## DATA SUPPLIED
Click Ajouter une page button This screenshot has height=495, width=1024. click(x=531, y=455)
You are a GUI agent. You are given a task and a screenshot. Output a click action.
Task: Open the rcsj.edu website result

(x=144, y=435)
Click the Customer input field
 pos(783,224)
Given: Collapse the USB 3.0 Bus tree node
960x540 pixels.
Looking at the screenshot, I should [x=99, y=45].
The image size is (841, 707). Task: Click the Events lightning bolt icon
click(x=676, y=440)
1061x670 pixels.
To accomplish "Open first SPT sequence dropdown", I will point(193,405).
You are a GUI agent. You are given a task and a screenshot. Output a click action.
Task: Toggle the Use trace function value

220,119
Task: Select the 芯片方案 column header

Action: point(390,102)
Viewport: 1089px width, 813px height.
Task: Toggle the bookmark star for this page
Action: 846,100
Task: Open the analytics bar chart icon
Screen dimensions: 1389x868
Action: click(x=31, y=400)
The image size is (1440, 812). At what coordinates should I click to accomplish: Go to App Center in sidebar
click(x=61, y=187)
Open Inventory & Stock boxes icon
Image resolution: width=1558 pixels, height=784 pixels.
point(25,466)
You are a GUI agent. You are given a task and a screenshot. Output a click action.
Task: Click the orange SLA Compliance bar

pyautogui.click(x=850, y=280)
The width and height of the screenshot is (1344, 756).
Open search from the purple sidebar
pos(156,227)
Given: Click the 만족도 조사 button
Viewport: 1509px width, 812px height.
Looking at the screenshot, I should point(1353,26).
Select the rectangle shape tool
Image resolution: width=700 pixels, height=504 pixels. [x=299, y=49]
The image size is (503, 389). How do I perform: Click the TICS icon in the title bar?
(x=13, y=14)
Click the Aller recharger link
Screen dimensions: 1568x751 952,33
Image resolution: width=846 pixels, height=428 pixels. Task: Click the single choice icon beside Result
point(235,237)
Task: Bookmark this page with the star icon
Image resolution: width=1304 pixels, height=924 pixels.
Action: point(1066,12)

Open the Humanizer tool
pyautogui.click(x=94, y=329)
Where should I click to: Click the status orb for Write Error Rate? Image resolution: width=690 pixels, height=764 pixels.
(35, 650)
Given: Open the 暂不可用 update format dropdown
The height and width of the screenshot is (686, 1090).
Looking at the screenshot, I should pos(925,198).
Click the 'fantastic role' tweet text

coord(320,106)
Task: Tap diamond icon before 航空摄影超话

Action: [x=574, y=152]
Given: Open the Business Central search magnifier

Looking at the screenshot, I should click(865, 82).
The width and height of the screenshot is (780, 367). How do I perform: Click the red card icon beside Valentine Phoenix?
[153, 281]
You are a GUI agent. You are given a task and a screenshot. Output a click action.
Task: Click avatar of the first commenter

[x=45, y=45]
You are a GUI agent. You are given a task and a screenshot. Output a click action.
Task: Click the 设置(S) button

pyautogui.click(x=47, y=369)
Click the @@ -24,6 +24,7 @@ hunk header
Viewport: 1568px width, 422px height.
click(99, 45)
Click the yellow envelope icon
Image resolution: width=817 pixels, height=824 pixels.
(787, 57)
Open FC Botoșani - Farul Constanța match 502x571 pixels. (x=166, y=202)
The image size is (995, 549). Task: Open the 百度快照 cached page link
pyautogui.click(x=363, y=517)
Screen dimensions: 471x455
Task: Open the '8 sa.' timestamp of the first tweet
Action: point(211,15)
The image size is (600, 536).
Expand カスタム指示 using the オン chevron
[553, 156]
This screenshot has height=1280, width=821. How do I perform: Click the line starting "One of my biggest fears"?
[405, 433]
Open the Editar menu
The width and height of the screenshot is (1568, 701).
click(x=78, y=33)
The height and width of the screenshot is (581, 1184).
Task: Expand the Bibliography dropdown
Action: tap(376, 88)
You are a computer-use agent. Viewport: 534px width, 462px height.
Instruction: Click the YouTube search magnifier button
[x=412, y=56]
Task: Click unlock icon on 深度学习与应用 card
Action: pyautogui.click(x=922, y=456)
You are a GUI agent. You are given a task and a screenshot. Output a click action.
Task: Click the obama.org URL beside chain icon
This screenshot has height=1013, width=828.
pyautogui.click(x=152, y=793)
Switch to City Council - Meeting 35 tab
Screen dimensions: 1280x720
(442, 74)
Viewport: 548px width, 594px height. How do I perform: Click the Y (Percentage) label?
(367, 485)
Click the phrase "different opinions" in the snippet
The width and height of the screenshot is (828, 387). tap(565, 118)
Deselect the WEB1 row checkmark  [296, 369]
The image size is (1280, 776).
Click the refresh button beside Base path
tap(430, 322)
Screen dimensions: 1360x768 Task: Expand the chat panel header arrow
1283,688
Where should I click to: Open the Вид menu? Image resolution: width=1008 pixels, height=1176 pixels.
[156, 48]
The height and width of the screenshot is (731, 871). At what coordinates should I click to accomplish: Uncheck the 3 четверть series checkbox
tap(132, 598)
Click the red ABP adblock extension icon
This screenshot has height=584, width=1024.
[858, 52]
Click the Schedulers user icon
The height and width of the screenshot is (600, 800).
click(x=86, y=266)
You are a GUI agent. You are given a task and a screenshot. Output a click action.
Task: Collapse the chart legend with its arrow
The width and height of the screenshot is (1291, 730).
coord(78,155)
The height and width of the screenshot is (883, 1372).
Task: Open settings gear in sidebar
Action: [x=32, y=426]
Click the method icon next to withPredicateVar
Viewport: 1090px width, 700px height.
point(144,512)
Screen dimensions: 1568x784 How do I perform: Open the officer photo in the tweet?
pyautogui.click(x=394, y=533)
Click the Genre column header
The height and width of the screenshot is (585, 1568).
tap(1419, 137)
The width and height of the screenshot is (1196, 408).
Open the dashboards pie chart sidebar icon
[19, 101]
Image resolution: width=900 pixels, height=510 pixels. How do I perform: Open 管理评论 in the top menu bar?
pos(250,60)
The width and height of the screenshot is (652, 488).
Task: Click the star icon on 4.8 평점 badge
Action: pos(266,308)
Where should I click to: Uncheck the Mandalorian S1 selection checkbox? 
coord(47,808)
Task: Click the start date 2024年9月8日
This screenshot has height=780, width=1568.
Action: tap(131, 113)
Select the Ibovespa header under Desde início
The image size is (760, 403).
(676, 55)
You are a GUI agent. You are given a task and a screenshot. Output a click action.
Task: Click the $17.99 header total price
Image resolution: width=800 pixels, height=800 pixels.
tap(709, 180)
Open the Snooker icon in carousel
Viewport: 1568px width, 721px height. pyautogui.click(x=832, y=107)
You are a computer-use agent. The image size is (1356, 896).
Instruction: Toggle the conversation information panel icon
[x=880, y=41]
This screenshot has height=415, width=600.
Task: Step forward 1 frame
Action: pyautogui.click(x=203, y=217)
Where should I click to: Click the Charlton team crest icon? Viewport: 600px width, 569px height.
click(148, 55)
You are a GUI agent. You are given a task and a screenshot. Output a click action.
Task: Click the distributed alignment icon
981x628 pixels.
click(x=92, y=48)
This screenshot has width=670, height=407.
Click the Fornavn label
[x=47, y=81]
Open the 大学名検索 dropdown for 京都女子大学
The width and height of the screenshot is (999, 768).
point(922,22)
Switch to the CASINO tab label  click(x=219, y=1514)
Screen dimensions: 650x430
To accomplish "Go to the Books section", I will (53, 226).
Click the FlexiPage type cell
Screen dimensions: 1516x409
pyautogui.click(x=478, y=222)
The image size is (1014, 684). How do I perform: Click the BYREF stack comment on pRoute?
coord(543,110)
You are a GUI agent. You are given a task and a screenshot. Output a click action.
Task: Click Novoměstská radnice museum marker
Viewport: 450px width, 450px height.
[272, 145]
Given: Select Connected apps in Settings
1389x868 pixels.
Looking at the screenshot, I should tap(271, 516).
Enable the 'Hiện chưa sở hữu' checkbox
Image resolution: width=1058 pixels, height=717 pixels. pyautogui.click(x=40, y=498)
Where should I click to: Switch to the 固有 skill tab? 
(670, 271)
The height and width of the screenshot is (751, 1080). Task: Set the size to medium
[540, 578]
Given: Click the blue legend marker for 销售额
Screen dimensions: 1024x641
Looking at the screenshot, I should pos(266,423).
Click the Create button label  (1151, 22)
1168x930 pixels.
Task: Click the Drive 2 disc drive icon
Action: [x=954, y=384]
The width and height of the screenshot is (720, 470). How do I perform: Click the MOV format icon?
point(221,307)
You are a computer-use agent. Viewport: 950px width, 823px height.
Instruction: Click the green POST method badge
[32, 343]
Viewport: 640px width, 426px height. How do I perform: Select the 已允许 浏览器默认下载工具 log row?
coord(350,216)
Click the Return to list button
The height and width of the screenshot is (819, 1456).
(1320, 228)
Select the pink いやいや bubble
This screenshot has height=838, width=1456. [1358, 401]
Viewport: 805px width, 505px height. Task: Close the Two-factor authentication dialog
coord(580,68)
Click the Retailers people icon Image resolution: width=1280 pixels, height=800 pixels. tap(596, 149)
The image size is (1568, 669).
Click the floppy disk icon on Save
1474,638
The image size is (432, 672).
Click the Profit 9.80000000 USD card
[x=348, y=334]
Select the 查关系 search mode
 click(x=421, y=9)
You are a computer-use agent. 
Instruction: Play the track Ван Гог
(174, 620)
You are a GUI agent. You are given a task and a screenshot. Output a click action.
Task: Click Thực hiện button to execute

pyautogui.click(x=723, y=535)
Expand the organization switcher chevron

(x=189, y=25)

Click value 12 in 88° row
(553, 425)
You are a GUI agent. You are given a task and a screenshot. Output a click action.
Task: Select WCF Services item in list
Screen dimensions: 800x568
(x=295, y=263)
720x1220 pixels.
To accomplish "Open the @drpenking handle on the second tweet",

## BRIEF
Once you reach the line containing "Click value 12 in 88° row", output that line and each one after it exactly, ending with the final line of the listing and adding nothing else.

## REPLY
Click value 12 in 88° row
(553, 425)
You are a GUI agent. You are given a task and a screenshot. Output a click action.
Task: Select WCF Services item in list
Screen dimensions: 800x568
(x=295, y=263)
720x1220 pixels.
To accomplish "Open the @drpenking handle on the second tweet",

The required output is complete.